- **Work to do**:
- 1) Summarize the Finnishness text below in two sentences.
- 2) Answer these questions from the Finnishness text below.
(a) At whose summer cottage do the relatives gather for Midsummer?
(b) In the south of Europe, which breads come closest to rye bread?
(c) Which exchange is the one described in the post headed "My bubble is bigger than yours!"?

- **Text excerpt**:
☆ ☆ ☆ ☆ ☆ ☆ ☆

Tag Archives: rye bread

Finland – The land of thousand lakes

What are my experiences of Finnishness?


Nature and cleanliness

We have a beautiful nature and cleanliness makes it more beautiful. Finnish people do care of their environment and you can see it. We like to be in nature because it is so peaceful place with nature’s fresh air.

I lived in shared flat with African and her mother mentioned that it’s so clean here and we also have great trees. Cleanliness and for example green trees are sometimes taken for granted in here.

I appreciate our nature and I’m very grateful that Finland is my home country. There are countries in the world where the air is so dirty and unhealthy that you can´t always go out.

Mid summer

I have these words: summer cottage, sauna, lake, good food and friends.  These are things that everyone Finn knows. You can imagine the moment when you´re in summer cottage with your friends, beside of you is a beautiful lake and you’re going to swim after sauna.

Midsummer is the time when I also see my relatives. We come together to my grandparents’ summer cottage. We eat, talk, swim and go to sauna. It is a multiyear tradition although I wasn´t there in this year. The picture on the left has taken from the same lake (like the other picture on top) where the cottage is located. It has become so important place to me!

Finnish breakfast

I already miss Elovena porridge, cottage cheese, rye bread and Finnish berries! Like nature, food is also very clean and fresh here in Finland. You don’t need to buy all berries or mushrooms from grocery when you can pick these delicacies up from forest at autumn. But now I must admit I don’t pick them up from forest. It’s easier to buy Finnish blueberries from grocery…


My bubble is bigger than yours!

Hi everyone!

This will be my fourth exchange, if you count them all. New cultures and people are kind of my thing. To be honest, through my times of travelling and being on exchanges, I have learned to see so many good things about Finland and Finnishness, but I’ve absorbed even more from other countries. When I left Finland the first time I had blue glasses on, now I’ve put so many colorful glasses on top, I don’t even recognize the color now. There are many things that I love about Finland: lakes, cottages, seasons, snow!, nature. But my tags for this task are bread, bubble and people!

I’ve learned to love food in a very traditional way, eating everything I see! I love the spices, smells, colors and tastes. One dish can bring so much pleasure and teach you a ton about cooking. I’m still not a good cook but practice makes perfect, right? However, there is something magical about this Finnish bread that seems to boggle everyone outside of Scandinavia. It’s the black bread we call rye bread, the love of my life ruisleipä.  If you talk with a nutritionist, too much bread is never good for you. Nevertheless, with rye bread I think it’s as close as you can get to healthy over-eating.

Rye bread is almost like a national food to Finns. If they don’t eat it, they know the bread for sure! If you move outside of Scandinavia, rye bread is a new acquaintance. “Bread can’t be that dark!”, they say. “How can you digest that?!”, they say. Especially here in the south  Europe where I’m on my exchange, white bread is more than common. Multi grain or whole wheat is the closest you can get to rye bread here, and I tell you, it still has not given me any consolation. I miss rye bread so much that I can almost taste it in my mouth…two more months to go…

“My personal bubble is bigger than yours”

☆ ☆ ☆ ☆ ☆ ☆ ☆

- **Listing**:
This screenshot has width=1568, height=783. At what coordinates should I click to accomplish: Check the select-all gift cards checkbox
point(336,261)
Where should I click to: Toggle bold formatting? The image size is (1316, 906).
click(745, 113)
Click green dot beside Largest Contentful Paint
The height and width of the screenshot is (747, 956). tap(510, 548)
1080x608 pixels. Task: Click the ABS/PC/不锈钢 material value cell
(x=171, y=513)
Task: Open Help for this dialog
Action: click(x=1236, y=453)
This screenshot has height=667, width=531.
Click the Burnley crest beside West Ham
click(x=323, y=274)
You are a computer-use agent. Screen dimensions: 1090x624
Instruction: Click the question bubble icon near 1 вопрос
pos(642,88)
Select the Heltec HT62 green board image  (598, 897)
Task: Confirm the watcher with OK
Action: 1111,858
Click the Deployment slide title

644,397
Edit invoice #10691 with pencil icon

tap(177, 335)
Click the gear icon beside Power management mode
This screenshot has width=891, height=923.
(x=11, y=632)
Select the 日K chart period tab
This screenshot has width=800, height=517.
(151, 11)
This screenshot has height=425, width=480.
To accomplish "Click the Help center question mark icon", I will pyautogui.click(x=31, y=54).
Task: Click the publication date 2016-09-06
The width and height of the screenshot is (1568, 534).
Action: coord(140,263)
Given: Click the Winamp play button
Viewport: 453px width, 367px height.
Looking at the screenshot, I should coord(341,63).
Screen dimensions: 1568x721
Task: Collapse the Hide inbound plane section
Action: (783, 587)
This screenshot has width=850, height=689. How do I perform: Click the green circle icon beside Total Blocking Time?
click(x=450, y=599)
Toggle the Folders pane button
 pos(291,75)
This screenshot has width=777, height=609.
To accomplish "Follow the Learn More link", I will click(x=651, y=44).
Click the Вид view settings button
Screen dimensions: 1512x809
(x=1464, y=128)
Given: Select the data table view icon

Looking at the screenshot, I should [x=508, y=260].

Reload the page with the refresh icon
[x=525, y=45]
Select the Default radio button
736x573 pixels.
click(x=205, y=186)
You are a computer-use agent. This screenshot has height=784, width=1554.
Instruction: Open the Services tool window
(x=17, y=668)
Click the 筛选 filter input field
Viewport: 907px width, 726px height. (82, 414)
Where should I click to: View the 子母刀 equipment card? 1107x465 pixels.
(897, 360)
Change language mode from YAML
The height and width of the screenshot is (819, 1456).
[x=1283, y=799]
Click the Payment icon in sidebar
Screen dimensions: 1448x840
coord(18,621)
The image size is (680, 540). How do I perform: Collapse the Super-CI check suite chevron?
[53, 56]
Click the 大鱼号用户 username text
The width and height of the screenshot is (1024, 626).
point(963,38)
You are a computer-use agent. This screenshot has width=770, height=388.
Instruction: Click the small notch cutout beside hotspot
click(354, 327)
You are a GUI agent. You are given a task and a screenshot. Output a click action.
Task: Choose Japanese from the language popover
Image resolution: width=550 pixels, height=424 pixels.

☆ ☆ ☆ ☆ ☆ ☆ ☆

- **Per-task outputs**:
- 1) The first post describes Finland's clean, beautiful nature, Midsummer at the grandparents' summer cottage with sauna, lake swimming and relatives, and Finnish breakfast foods such as Elovena porridge, rye bread and berries. The second post, from someone on a fourth exchange in southern Europe, calls rye bread almost a national food for Finns and says it is badly missed where white bread is common.

- 2)
(a) The grandparents' summer cottage.
(b) Multi grain or whole wheat bread.
(c) The fourth.